La Agencia Tributaria y Aduanera del Reino Unido (HM Revenue & Customs) afirma que repercutir el impuesto a lo largo de la cadena de suministro es una decisión comercial.
El objetivo de este impuesto es que el vapeo resulte menos asequible para los jóvenes y los no fumadores, al tiempo que se mantiene un incentivo económico para que los fumadores se pasen al vapeo. Para mantener esa diferencia de precio, el Gobierno también subirá el impuesto sobre el tabaco en octubre, añadiendo 44 peniques extra a un paquete de 20 cigarrillos, además de la subida anual habitual.
Nuevos sellos y un periodo de transición
A partir de octubre empezarán a aparecer los sellos fiscales en los envases. Las existencias actuales que cumplan los requisitos y aún no tengan sello podrán seguir vendiéndose hasta el 31 de marzo de 2027, lo que significa que el cambio no afectará de inmediato a todas las botellas que hay en las estanterías de las tiendas.

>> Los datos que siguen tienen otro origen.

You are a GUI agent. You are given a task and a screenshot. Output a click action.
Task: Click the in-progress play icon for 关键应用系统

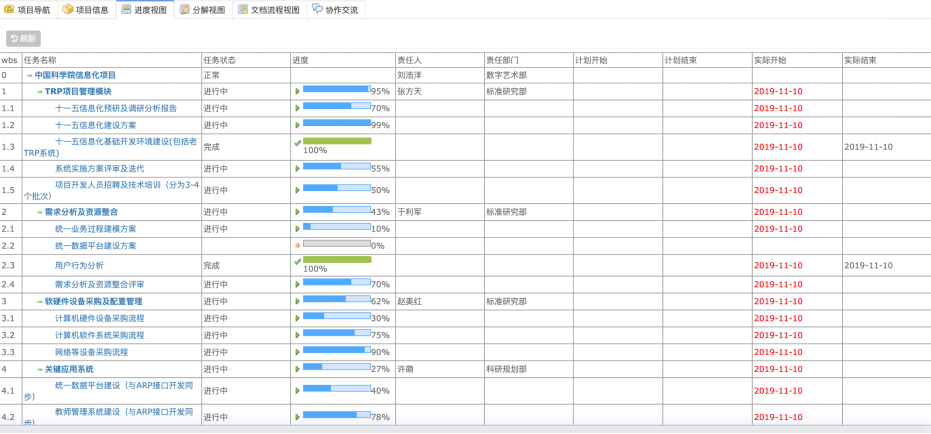(298, 369)
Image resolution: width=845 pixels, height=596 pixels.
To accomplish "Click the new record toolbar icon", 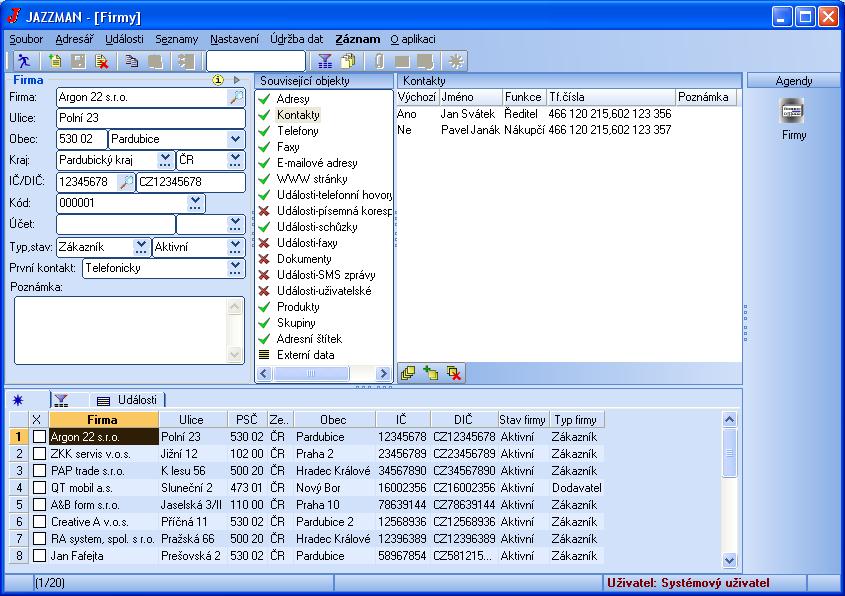I will click(55, 62).
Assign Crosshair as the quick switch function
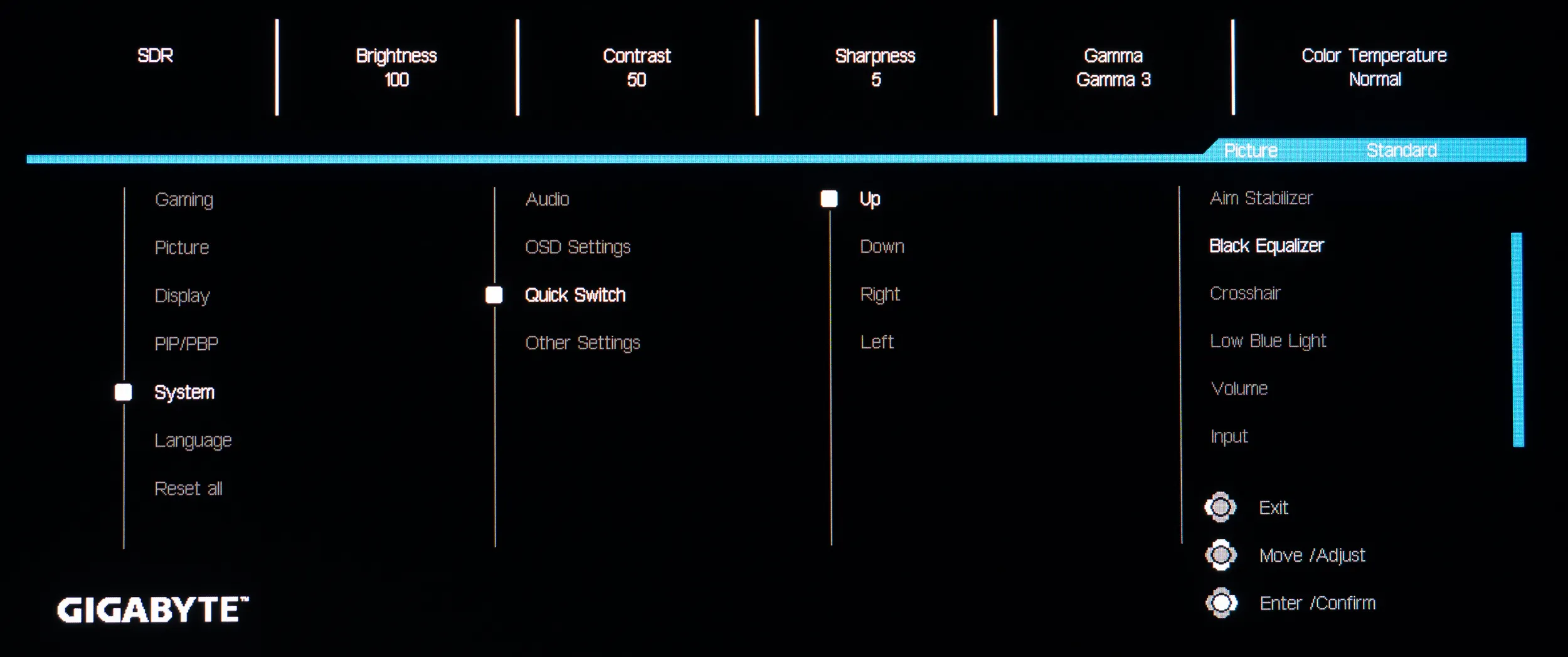 point(1245,293)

A partir del 1 de abril de 2027, todos los productos de vapeo que se vendan o suministren en el Reino Unido deberán llevar un sello fiscal válido.
El Gobierno afirma que las medidas tienen como objetivo reducir el consumo de cigarrillos electrónicos entre los jóvenes y mejorar la salud pública.
En su comunicado se reconoce el papel del vapeo a la hora de ayudar a los fumadores a dejar de fumar: «Aunque el vapeo es menos perjudicial que fumar y puede ayudar a los fumadores adultos a dejarlo, los niños y los no fumadores nunca deberían vapear».